**Part 1. First 1000 COVID-19 cases in Singapore**

Part 1 of the Excel data file provides selected patient information of the first 1000 confirmed cases of COVID-19 in Singapore.

Answer all six questions below by analysing the data

For each question, state clearly the sample size used the assumptions with justifications and the potential flaws of the approach chosen (no approach is perfect).

If you find the question ambiguous, follow your own interpretation, then provide a justification of your interpretation.

- Plot a histogram showing the distribution of COVID-19 patients by age group,
*g*. 0 – 10 years, 11 – 20 years, 21 – 30 years,*etc*. What is the average age to contract the virus? - According to the data provided, is it true that males generally take longer to recover than females?

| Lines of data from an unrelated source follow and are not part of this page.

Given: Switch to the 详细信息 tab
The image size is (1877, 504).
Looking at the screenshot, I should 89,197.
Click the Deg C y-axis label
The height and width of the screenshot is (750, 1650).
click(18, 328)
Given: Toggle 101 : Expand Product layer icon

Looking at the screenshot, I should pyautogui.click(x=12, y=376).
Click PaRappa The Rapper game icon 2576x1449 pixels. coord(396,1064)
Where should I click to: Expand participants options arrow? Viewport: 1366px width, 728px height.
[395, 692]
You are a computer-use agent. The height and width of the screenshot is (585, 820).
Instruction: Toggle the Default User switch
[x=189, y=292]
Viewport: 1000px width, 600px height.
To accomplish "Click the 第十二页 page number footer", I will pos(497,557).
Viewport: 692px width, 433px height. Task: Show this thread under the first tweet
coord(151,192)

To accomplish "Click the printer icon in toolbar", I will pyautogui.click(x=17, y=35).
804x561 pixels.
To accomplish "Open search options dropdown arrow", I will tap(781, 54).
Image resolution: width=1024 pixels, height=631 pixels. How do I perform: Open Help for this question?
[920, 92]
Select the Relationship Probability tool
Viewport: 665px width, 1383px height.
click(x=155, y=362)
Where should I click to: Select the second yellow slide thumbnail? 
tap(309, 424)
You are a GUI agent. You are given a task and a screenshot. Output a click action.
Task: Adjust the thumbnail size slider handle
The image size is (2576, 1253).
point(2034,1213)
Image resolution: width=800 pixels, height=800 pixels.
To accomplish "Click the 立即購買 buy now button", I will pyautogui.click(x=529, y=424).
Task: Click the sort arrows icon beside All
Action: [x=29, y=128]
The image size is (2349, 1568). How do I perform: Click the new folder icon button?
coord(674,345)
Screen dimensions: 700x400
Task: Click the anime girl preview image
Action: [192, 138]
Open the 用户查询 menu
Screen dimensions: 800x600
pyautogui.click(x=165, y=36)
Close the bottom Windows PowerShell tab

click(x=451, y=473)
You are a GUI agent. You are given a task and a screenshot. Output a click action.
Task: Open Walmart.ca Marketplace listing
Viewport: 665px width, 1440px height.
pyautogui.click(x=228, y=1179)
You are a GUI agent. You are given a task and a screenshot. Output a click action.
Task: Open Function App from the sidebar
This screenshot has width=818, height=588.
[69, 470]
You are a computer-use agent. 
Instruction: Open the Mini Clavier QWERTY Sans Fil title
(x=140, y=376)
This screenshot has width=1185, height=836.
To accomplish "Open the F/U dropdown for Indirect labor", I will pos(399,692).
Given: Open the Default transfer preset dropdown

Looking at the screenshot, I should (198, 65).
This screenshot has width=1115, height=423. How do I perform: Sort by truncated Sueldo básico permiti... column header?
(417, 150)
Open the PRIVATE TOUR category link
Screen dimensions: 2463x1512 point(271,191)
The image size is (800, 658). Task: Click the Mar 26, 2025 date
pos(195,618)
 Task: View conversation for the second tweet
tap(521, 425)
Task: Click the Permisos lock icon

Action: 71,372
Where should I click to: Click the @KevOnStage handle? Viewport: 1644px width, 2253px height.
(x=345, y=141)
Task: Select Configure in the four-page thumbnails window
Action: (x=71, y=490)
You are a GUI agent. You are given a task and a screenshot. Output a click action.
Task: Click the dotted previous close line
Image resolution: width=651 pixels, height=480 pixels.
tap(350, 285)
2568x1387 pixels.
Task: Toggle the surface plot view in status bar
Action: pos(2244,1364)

How conclusive is your answer?
- According to the data provided, is it true that males are less likely to recover (i.e. die from COVID-19), than females? How conclusive is your answer?
- Estimate the mean number of days to recover with 95% confidence intervals.
- According to the data provided, is it true that a Singaporean (nationality-wise) male is more likely to contract COVID-19 than a Singaporean female? How conclusive is your answer?
- According to the data, is it true that a COVID-19 patient at or above the age of 50 takes longer to recover than a patient who is younger than 50? How conclusive is your answer?

**Part 2. COVID-19 in Singapore and overseas**

Part 2 of the Excel data file provides the data of the number of new cases of COVID-19 every day, between 31 December 2019 and 2 August 2020, confirmed in Singapore, China, United Kingdom, and the United States.

Analyse the data and answer all three questions below.

If you find the question ambiguous, follow your own interpretation, then provide a justification of your interpretation.

- How does the daily number of new cases in Singapore correlate to the daily number of new cases in China, the United Kingdom, and the United States, respectively?
- When COVID-19 spreads from one country to another, we may see some similarities in the behaviour of the outbreaks. For example, the number of new cases in Singapore may not correlate well with the number of new cases in China on a same-day basis but may correlate better with the number of new cases in China
*x*days ago. Find out the values of*x*that maximise the correlation between the number of new cases in Singapore and the number of new cases in China, the United Kingdom, and the United States, respectively. Explain the method used to determine*x*and the assumptions made with justifications. Solutions that use an automated algorithm to find out*x*will score more marks (of course, you need to clearly explain the algorithm used and how it is computationally implemented). - Propose numerical models that describe the trends in the number of new cases in Singapore, China, the United Kingdom, and the United States, respectively. How well do the models fit?